Generated code is not “wrong”. GPU drivers are performance critical so using generated code certainly helps to get the performance you need. But I can understand the reason on not wanting that many code lines in a repo. That said we have two major players in the field: AMD and nVidia, wenn we look at the free driver side. So this makes two potentially line-count heavy drivers to include. In my opinion that’s acceptable if you can support with this the large majority of GPUs out in the wield.
Generating code is not wrong, but storing the generated code in the Linux kernel instead of the sources and tools to generate it would have been better. I am not even sure if the way it is done complies with the GPL?

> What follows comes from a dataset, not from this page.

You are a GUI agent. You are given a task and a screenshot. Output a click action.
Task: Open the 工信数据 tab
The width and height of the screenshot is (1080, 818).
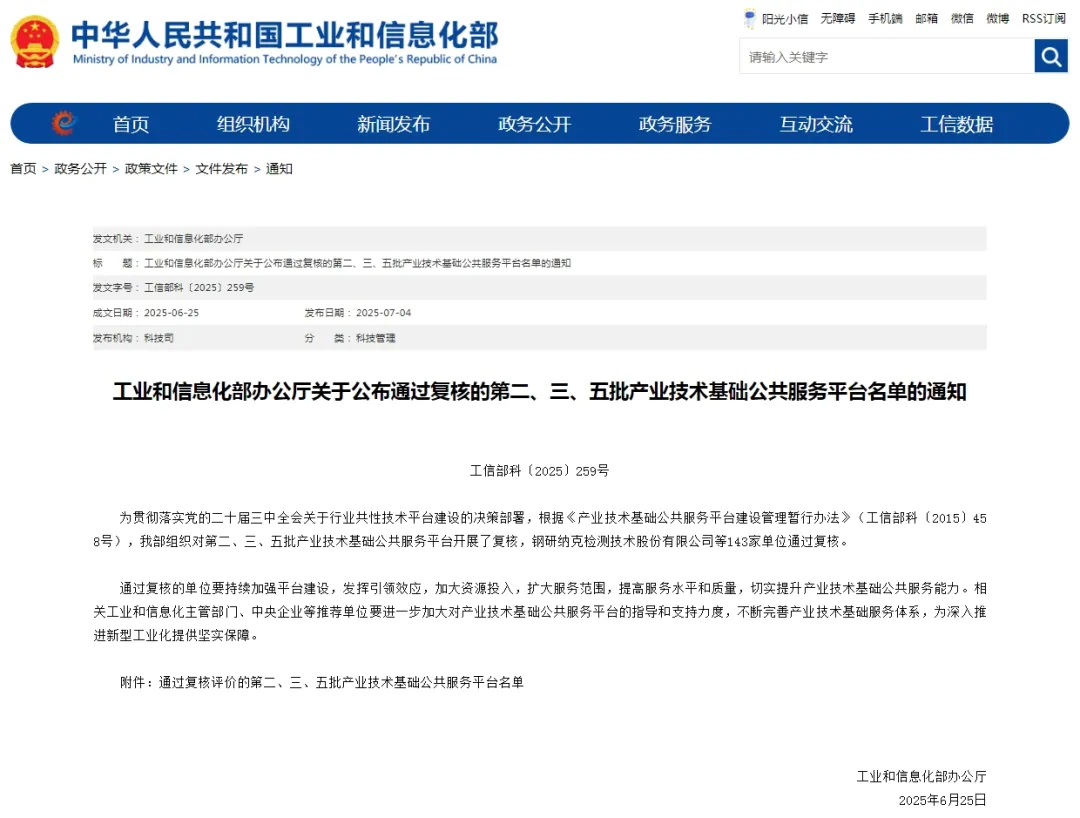coord(957,124)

GPU drivers and GPL has always been a problem. To get GPU support you somehow had to give a hand to GPU vendors by closing an eye here and there. I’m not happy about that either but truth is today an OS is expected to have GPU HW support, meaning, shadersand/or opencl.
If open-source drivers are unavailable for a lightweight architecture such as Haiku, perhaps adapting the AmigaOS4 enhancer pack drivers for Warp3D Nova to work from Mesa would be mutually beneficial. They are owned by A-Eon Technologies but are low-level PPC code for AmigaOS 4.1FE2 and are closed-source. Might not be worth it.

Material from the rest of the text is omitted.